Después de una obstinada resistencia, fueron hechos prisioneros también Juan y Simón, y reservados para festejar el triunfo con setecientos de los principales judíos, y Jerusalén fue víctima de tan atroz matanza, que el mismo Tito la lloró.

VIsta aérea con la mezquita de la Roca en el centro

Algunos resistieron en algún castillo, y los refugiados en Masada, no pudiendo sostenerse por más tiempo, mataron a sus hijos y mujeres, eligieron después a diez que matasen a los demás y enseguida se suicidaron estos mismos.

Costó esta guerra, millón y medio de hombres—cuyo detalle nos da también Cantú—que habían concurrido de todas partes para defender la libertad, la religión y el templo de Dios.

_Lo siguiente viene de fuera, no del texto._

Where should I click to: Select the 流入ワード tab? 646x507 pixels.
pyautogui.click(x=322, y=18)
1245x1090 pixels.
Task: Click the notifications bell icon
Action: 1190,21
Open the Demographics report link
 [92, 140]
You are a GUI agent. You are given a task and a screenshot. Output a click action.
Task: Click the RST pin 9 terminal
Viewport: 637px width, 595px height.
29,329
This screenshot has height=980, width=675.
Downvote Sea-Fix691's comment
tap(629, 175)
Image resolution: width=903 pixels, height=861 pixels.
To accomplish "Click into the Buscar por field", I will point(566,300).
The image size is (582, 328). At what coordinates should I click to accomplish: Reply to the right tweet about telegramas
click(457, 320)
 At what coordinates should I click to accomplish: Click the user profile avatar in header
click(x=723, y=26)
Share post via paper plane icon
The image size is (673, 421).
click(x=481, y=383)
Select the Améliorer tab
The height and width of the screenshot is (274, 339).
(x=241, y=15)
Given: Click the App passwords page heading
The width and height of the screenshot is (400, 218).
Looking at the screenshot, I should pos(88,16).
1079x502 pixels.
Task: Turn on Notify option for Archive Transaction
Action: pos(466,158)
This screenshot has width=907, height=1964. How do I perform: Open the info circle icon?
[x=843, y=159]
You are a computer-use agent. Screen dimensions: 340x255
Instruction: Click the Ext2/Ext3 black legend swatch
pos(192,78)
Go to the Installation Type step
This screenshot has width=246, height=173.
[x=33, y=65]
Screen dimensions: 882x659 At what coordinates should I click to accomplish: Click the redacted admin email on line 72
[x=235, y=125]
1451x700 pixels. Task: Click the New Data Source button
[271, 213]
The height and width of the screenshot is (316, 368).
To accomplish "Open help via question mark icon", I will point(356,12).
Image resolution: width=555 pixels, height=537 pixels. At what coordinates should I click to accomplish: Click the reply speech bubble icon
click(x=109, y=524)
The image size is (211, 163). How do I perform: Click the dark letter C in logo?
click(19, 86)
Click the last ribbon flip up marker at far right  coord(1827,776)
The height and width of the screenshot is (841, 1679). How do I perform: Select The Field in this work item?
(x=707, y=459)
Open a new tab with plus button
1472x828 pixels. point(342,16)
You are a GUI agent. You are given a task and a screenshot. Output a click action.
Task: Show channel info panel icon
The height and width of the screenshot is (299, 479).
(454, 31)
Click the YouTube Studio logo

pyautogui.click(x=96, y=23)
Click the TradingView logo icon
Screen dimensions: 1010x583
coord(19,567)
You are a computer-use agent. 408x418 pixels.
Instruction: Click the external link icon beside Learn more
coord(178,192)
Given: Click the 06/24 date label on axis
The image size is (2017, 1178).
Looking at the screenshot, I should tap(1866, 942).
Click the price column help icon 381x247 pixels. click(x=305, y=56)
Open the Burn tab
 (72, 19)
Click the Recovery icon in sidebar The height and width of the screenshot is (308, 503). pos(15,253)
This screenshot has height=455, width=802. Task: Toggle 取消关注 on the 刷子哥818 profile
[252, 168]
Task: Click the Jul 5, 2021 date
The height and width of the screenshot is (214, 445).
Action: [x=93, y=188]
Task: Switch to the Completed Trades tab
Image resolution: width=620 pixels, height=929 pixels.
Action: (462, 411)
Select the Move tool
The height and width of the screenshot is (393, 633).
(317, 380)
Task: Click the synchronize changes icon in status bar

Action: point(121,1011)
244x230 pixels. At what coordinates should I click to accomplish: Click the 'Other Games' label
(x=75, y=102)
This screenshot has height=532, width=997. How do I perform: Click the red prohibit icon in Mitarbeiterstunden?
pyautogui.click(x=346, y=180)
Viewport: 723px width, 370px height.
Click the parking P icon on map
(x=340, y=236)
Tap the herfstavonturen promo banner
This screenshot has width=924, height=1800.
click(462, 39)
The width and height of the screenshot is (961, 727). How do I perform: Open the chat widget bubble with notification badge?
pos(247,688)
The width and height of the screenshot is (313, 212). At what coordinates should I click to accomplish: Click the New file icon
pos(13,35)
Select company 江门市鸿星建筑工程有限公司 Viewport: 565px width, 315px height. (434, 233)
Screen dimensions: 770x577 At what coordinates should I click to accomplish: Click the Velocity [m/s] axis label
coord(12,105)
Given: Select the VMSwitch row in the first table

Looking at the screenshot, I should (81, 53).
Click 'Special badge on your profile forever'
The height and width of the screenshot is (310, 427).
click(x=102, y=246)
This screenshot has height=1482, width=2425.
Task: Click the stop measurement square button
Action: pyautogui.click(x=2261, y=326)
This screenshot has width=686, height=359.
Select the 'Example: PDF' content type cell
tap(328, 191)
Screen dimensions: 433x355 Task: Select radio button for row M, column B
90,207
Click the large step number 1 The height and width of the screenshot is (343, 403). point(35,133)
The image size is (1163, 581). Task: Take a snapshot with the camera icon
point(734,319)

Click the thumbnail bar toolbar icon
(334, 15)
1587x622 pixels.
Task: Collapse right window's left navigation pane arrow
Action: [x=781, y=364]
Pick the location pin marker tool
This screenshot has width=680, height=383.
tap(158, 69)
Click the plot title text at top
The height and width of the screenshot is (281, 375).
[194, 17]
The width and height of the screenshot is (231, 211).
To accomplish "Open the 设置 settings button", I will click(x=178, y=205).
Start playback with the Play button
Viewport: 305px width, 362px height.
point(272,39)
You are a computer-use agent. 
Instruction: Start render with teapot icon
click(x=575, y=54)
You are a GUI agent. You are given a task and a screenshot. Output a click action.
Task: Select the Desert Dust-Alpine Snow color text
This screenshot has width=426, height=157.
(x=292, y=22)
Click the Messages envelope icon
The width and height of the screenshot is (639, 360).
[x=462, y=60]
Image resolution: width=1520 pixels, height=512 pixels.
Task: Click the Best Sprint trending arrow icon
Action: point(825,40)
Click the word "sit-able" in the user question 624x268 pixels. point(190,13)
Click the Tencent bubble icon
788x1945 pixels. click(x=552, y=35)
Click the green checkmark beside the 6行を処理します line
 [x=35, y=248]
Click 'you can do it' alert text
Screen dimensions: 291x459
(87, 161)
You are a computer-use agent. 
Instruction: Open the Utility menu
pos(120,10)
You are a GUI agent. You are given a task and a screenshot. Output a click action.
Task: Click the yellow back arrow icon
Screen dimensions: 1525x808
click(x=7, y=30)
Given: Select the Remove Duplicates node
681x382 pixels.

Vespasiano, exterminó toda descendencia de la casa de Judá para quitar la esperanza a los que sobrevivieron; con los despojos del templo, fabricó el de la Paz, en Roma, al cual destinó el candelabro de oro y las demás prendas sagradas, y ordenó que todos los hebreos esparcidos por el Imperio Romano, pagasen al tesoro, el medio siclo con que antes contribuían para el santuario..

Después de una sublevación de un tal Barcocebas que se hacía pasar por el verdadero Mesías, que cometió verdaderos horrores contra sus circunvecinos no israelitas, contra los de Cirene, Chipriotas, contra los Griegos y los Egipcios, y que los Romanos hubieron de ahogar en sangre, matando quinientos setenta y seis mil hebreos--¡tantos había reunido la esperanza!, Jerusalén—sigue diciendo Cantú—cambió su nombre en el de Elia Capitolina, y de tal manera se olvidó su primitivo nombre, que habiendo dicho un mártir, en tiempo de Diocleciano, que era natural de Jerusalén, ni el gobernador de Palestina, ni ninguno de los presentes supieron donde estaba situada aquella ciudad”.